▶ _EXTRAIT DE LA PAGE_
◆ ◆ ◆

Mes cours de japonais ont rythmé ma vie au Japon
- Amélie Marie
- 13 décembre 2016
- Vie quotidienne
Je ne saurais dire combien de cours de japonais j’ai eu au total. Mais cela ne m’a pas toujours paru évident ! Après avoir étudié dans plusieurs écoles pendant plusieurs années, je ne prends désormais plus de cours. Cependant, avoir des cours de japonais a rythmé ma vie au Japon pendant plusieurs années. Je pense aussi qu’ils ont été essentiels pour mon intégration – notamment après mon arrivée.
Octobre 2013, 13:45, cours de japonais en école, Takadanobaba.
Je me tourne vers mon voisin. Récemment arrivé dans notre niveau, c’est un français de plus noyé parmi les vietnamiens et les chinois.
– T’écoutes quoi ?
– Des chansons japonaises. Tu veux découvrir ?

◆ ◆ ◆

▶ _CONSIGNES_
a) Recopiez mot pour mot le passage de l'extrait qui s'ouvre sur les mots "Mes cours de" et se termine par "T’écoutes quoi ?".
b) Répondez à ces questions sur l'extrait :
(i) En quel mois et en quelle année a lieu le cours à Takadanobaba ?
(ii) Parmi quels élèves se trouve le voisin français dans ce cours ?
(iii) Qu'est-ce que le voisin écoute ?
Appuyez-vous seulement sur l'extrait pour répondre.

▶ _DONNÉES FOURNIES_

◆ ◆ ◆

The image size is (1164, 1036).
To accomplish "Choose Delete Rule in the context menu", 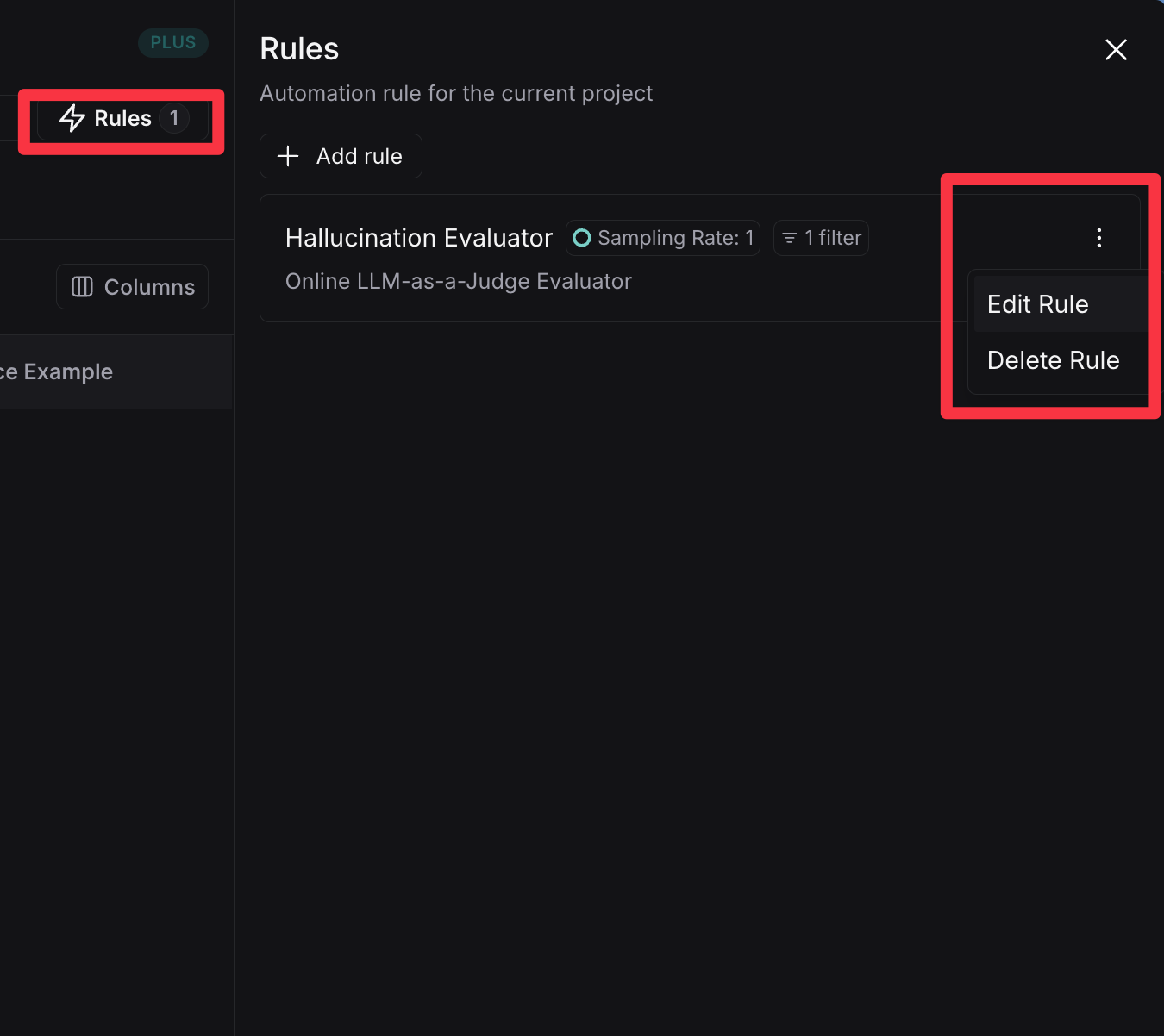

◆ ◆ ◆

▶ _RÉPONSES_
a)
Mes cours de japonais ont rythmé ma vie au Japon
- Amélie Marie
- 13 décembre 2016
- Vie quotidienne
Je ne saurais dire combien de cours de japonais j’ai eu au total. Mais cela ne m’a pas toujours paru évident ! Après avoir étudié dans plusieurs écoles pendant plusieurs années, je ne prends désormais plus de cours. Cependant, avoir des cours de japonais a rythmé ma vie au Japon pendant plusieurs années. Je pense aussi qu’ils ont été essentiels pour mon intégration – notamment après mon arrivée.
Octobre 2013, 13:45, cours de japonais en école, Takadanobaba.
Je me tourne vers mon voisin. Récemment arrivé dans notre niveau, c’est un français de plus noyé parmi les vietnamiens et les chinois.
– T’écoutes quoi ?

b)
(i) En octobre 2013.
(ii) Parmi les Vietnamiens et les Chinois.
(iii) Des chansons japonaises.